> [Problem details]:
All that is needed is the first stretch of the listing below, repeated exactly and ending with the line that contains "Task: Toggle Show texts option". Pictures are to be left out.

> [Material shown]:
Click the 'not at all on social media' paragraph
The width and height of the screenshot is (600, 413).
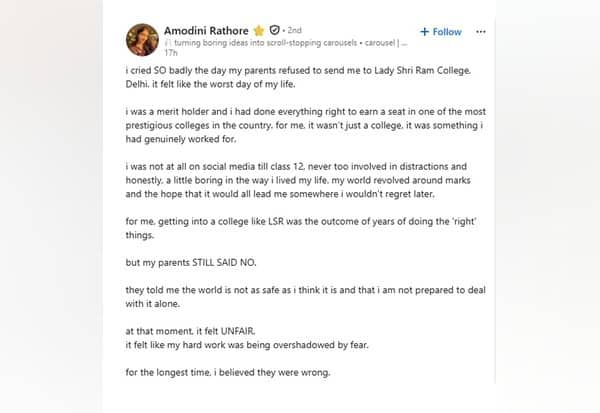[x=298, y=180]
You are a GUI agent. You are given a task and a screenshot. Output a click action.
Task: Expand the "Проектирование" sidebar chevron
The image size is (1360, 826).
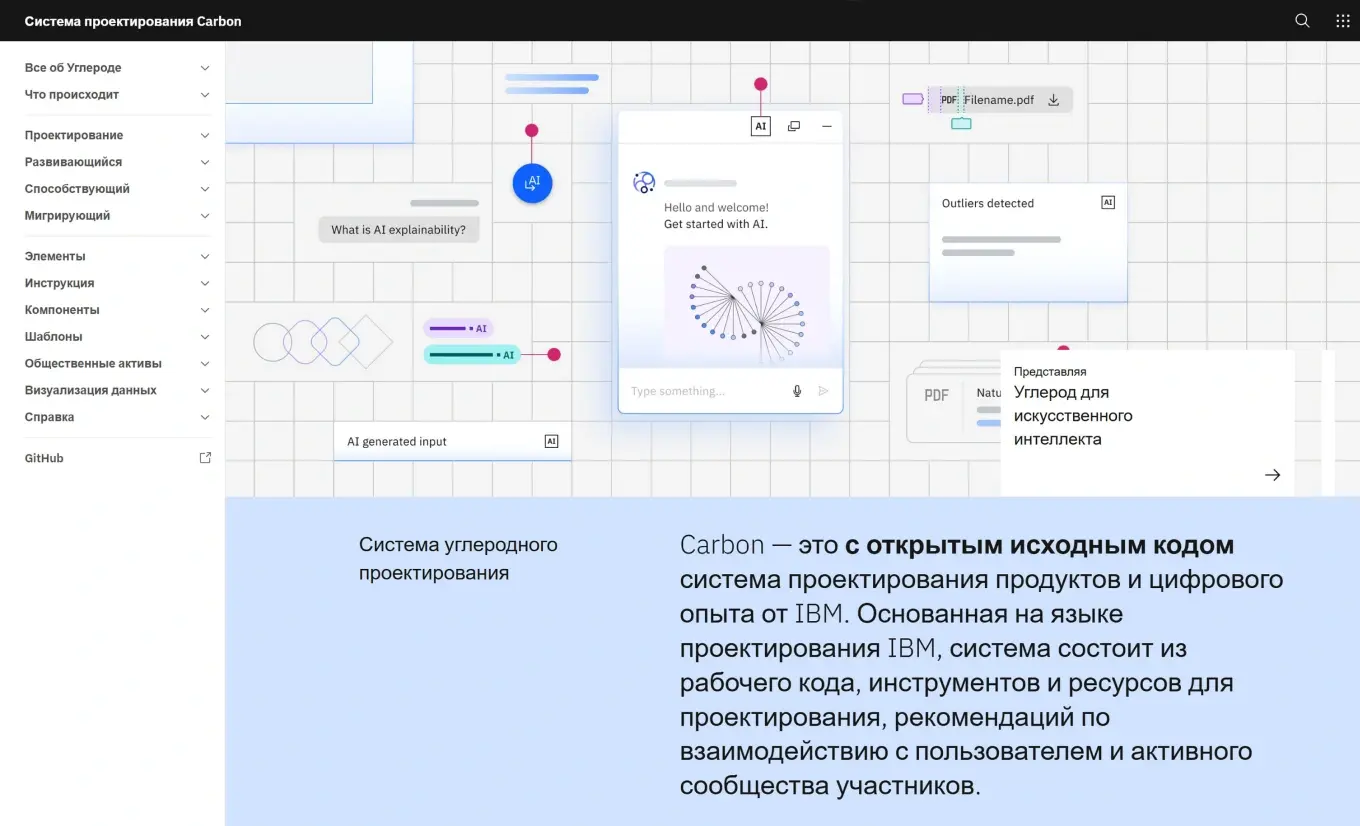204,135
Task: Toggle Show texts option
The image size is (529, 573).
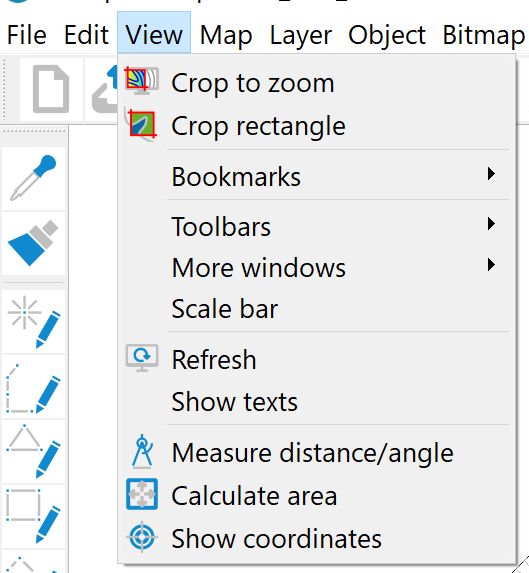Action: (x=316, y=402)
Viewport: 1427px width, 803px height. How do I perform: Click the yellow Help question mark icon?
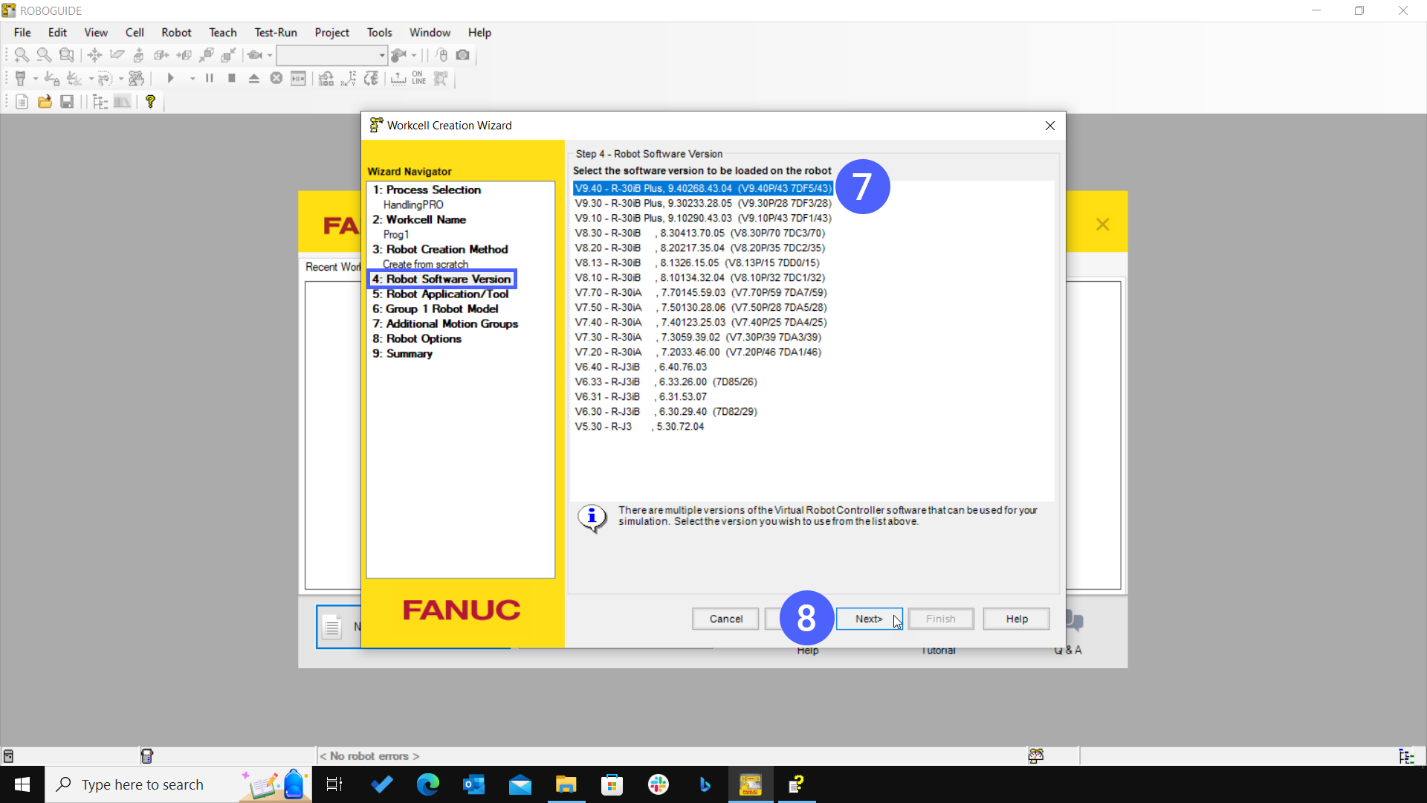tap(151, 101)
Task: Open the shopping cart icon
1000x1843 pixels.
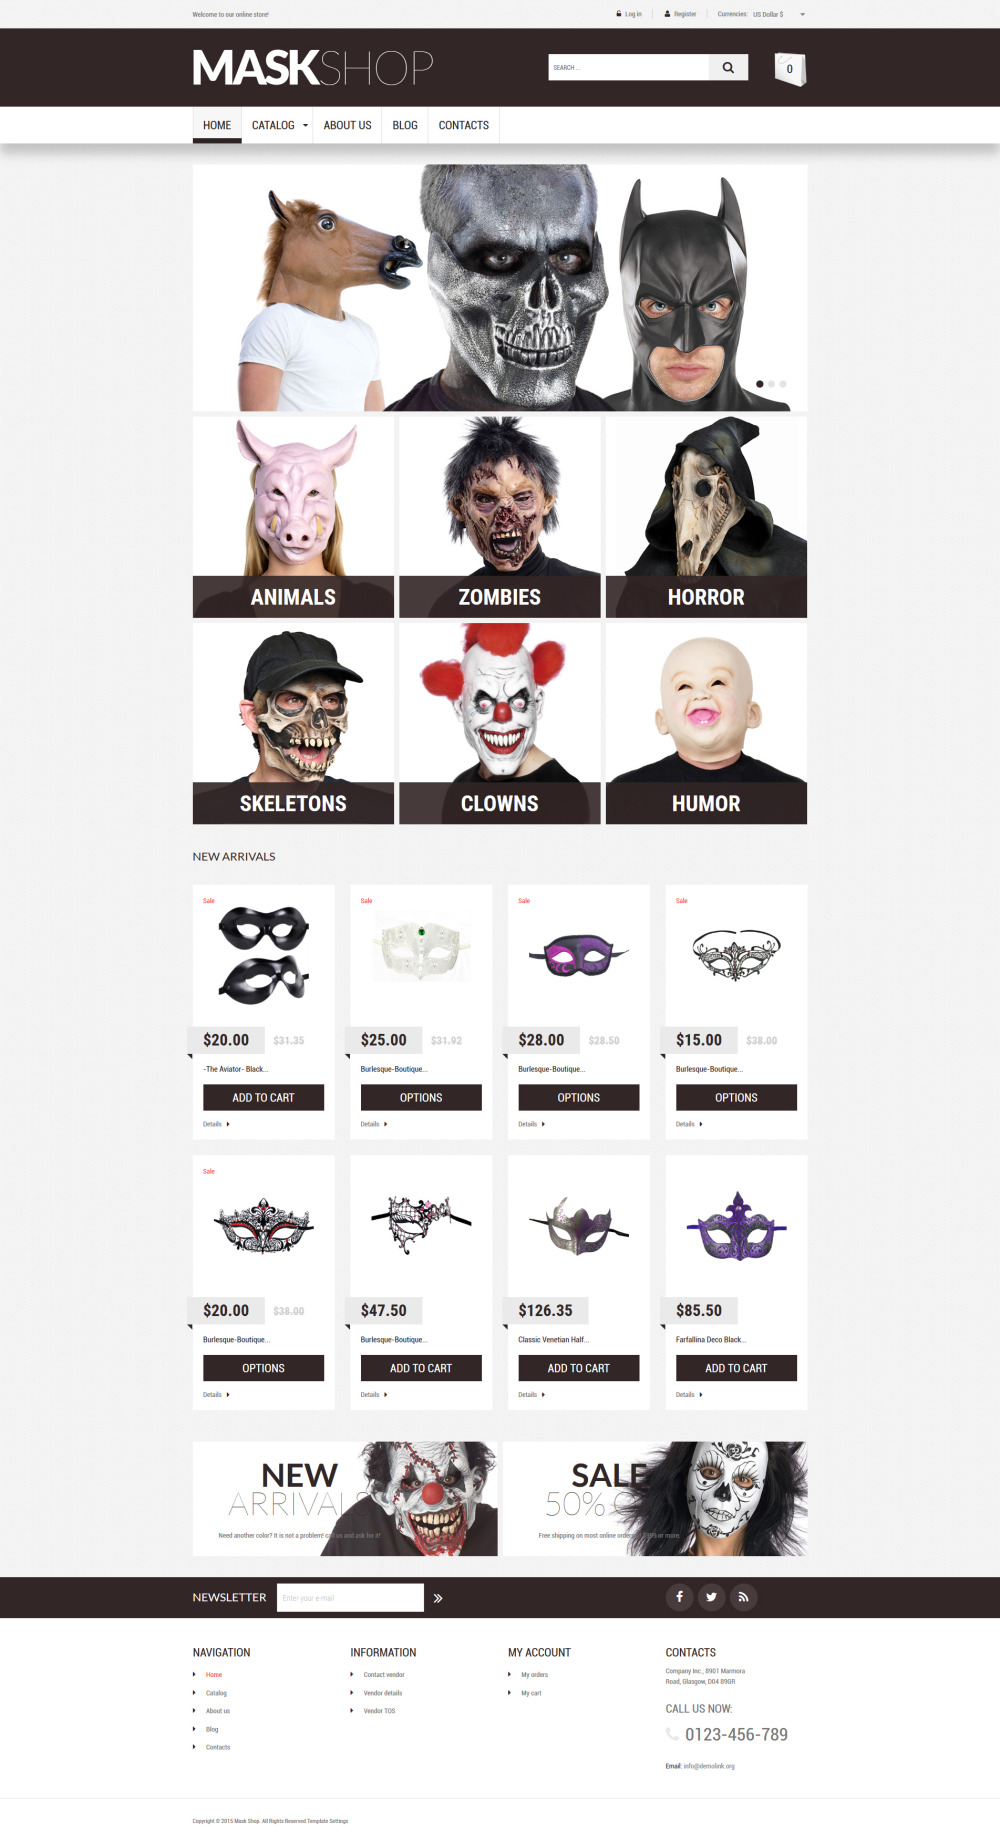Action: click(x=790, y=69)
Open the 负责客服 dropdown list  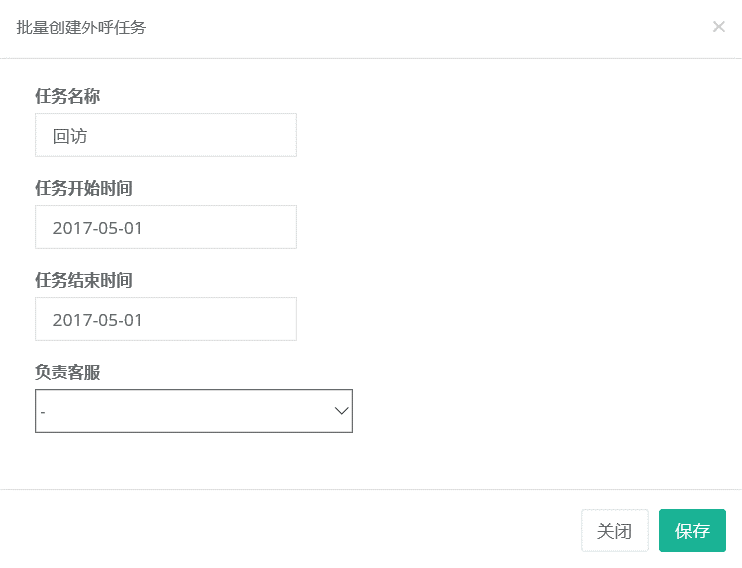[194, 411]
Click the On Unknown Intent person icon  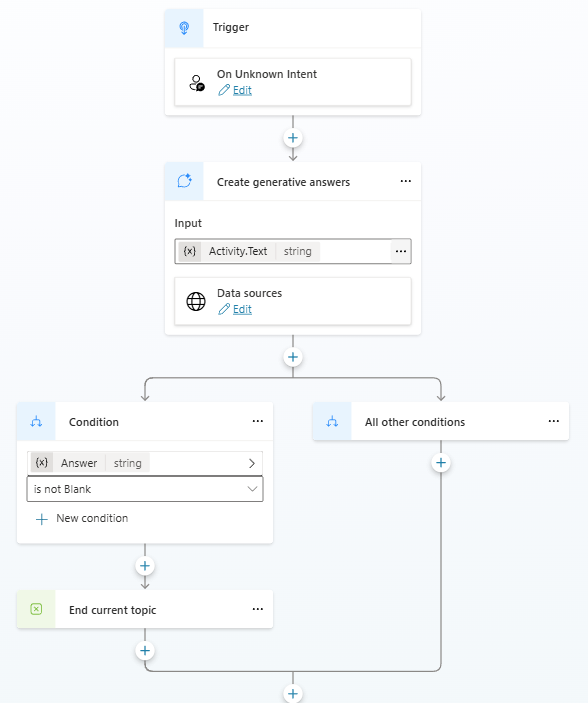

> [Answer space]:
Click the 'not at all on social media' paragraph
The width and height of the screenshot is (600, 413).
[x=298, y=180]
You are a GUI agent. You are given a task and a screenshot. Output a click action.
Task: Expand the "Проектирование" sidebar chevron
The image size is (1360, 826).
204,135
Task: Toggle Show texts option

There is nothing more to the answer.